Banjarmasin Dikepung Banjir Dan Air Pasang
Banjarmasin Dikepung Banjir Dan Air Pasang

Kalsel, Sumbarlivetv – Kondisi terkini banjir Kalimantan Selatan (Kalsel) semakin meluas. Genangan air semakin merata dan menggenangi rumah-rumah dan perkebunan warga, terdapat 11 Kabupaten dan Kota di Provinsi Kalimantan Selatan terdampak akibat banjir, saat ini sudah ada 19.452 rumah terendam banjir, dan ribuan warga harus mengungsi.

Banjarmasin Dikepung Banjir Dan Air Pasang
Bantuan dari TNI di bandara Syamsudin Noor
Pemerintah Kota (Pemko) Banjarmasin resmi menaikkan status Banjarmasin menjadi tanggap darurat banjir.Hal ini diumumkan langsung oleh Wali Kota Banjarmasin H Ibnu Sina.Diharapkan pemerintah pusat segera bertindak memberikan bantuan terhadap banjir Kalimantan Selatan.
Pemerintah agak lambat dalam merespon bencana banjir yang terjadi di Kalsel ini, padahal sudah seminggu bencana ini, seperti yang di kutip dari salah seorang warga yang terdampak musibah banjir ini.”Baru kemarin team basarnar pusat diturunkan, dan hari ini baru datang bantuan dari TNI”katanya.”Sementara ini kami berjuang sebisanya”tambahnya lagi.
Banjarmasin Dikepung Banjir Dan Air Pasang
Salah satu pengungsi dari sungai tabuk

Sementara itu dari Jakarta dilaporkan Presiden Joko Widodo (Jokowi) langsung menelpon Gubernur Kalimantan Selatan Sahbirin Noor menanyakan kondisi banjir yang melanda Kabupaten Tanah Laut akibat meluapnya air sungai di Kecamatan Pelaihari.

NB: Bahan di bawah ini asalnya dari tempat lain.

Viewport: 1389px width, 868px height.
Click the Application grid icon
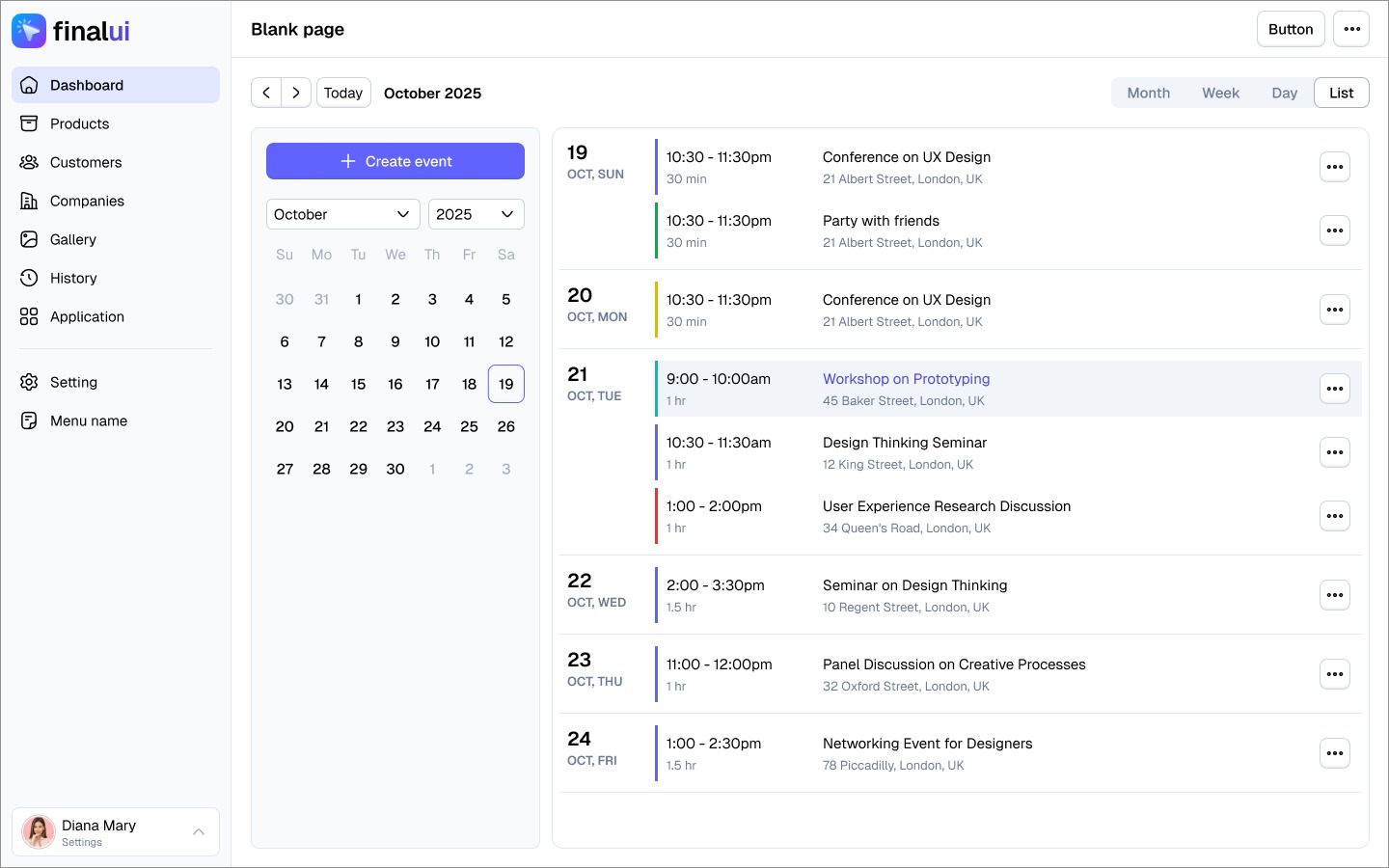tap(29, 316)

Baca juga :  LKLU Kabupaten Dharmasraya Kunjungi dan Jalin Kerjasama Dengan TBM Anugerah Koto Tuo Siguntur

Pada Kamis (14/1/2021), Pemko Banjarmasin telah menetapkan status siaga darurat banjir mengingat Banjarmasin sedang dikepung banjir dan juga air pasang.

Kondisi ini pun semakin memburuk hingga hari ini Jumat (15/1/2021), Pemko Banjarmasin pun menaikkan status menjadi tanggap darurat.

“Seluruh sumber daya, emergency dan sebagainya sudah kita kerahkan, termasuk beberapa lokasi yang menjadi tempat pengungsian. Kita juga akan mendirikan dapur umum di tiap kecamatan. Paling tidak untuk kebutuhan sehari-hari. Semoga cepat berlalu, tetap siaga dan waspada,” tutupnya.

Pengungsi harapkan bantuan.

Keadaan pengungsi saat ini sangat memperihatinkan, saat ini mereka masih bertahan dengan bantuan warga sekitarnya.

Seperti salah satu pengungsi dari daerah Sungai Tabuk yang ditemui awak media, mereka berharap segera evakuasi warga yang masih banyak terjebak di sana”kasian mereka kelaparan dan kedinginan” kata salah seorang pengungsi itu.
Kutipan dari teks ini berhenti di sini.